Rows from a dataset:
## begin
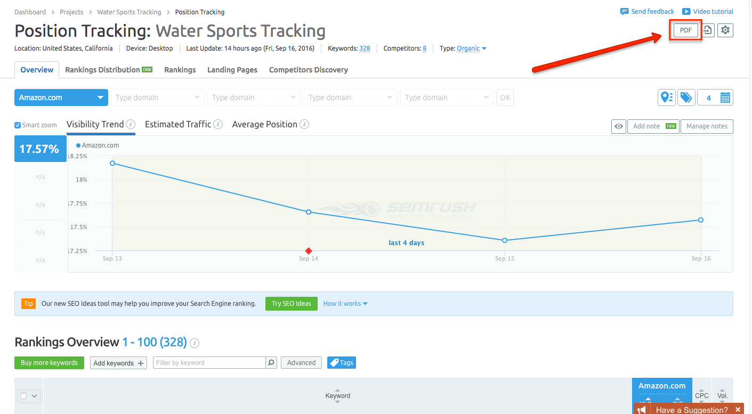Open the Competitors: 8 link
Image resolution: width=752 pixels, height=414 pixels.
(424, 48)
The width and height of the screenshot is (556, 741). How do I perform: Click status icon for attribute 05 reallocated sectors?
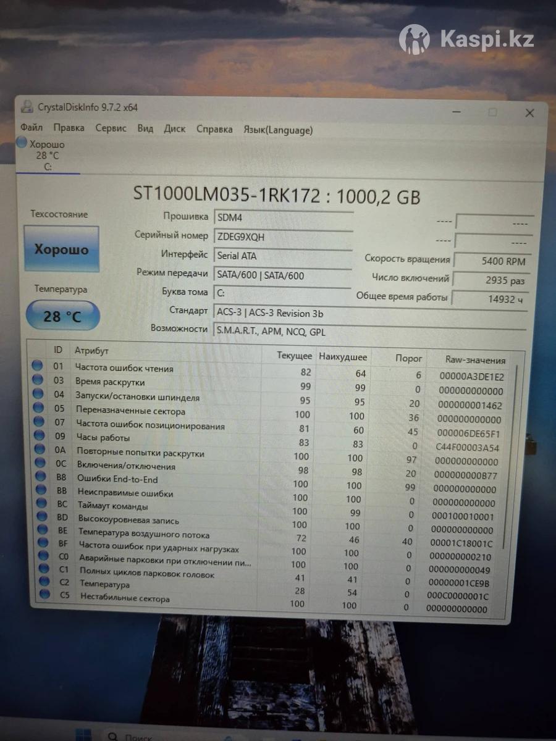point(38,408)
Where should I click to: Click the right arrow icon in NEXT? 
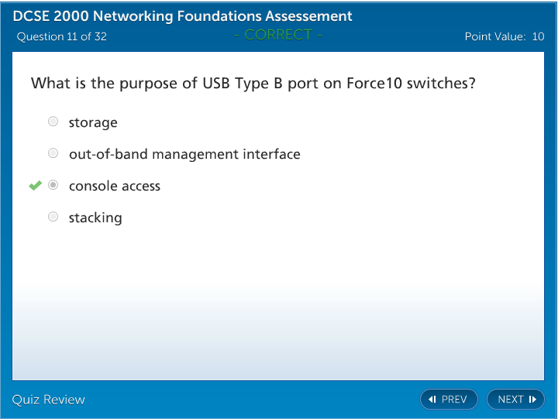[x=532, y=400]
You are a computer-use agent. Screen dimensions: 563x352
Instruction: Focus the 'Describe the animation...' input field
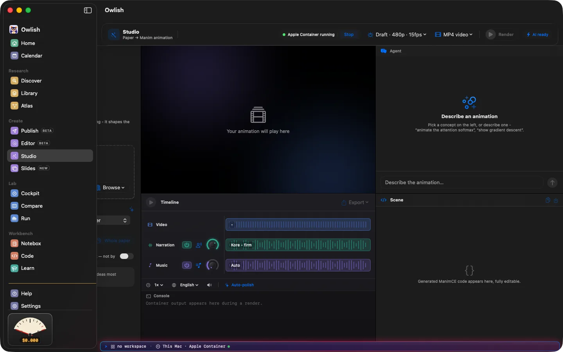(x=462, y=183)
## end
THE TASK: Write out every one of the items above word for word, leaving out the pictures.

REPLY TO THE EXERCISE:
Open the Competitors: 8 link
Image resolution: width=752 pixels, height=414 pixels.
(424, 48)
The width and height of the screenshot is (556, 741). How do I perform: Click status icon for attribute 05 reallocated sectors?
point(38,408)
Where should I click to: Click the right arrow icon in NEXT? 
[x=532, y=400]
You are a computer-use agent. Screen dimensions: 563x352
Instruction: Focus the 'Describe the animation...' input field
(x=462, y=183)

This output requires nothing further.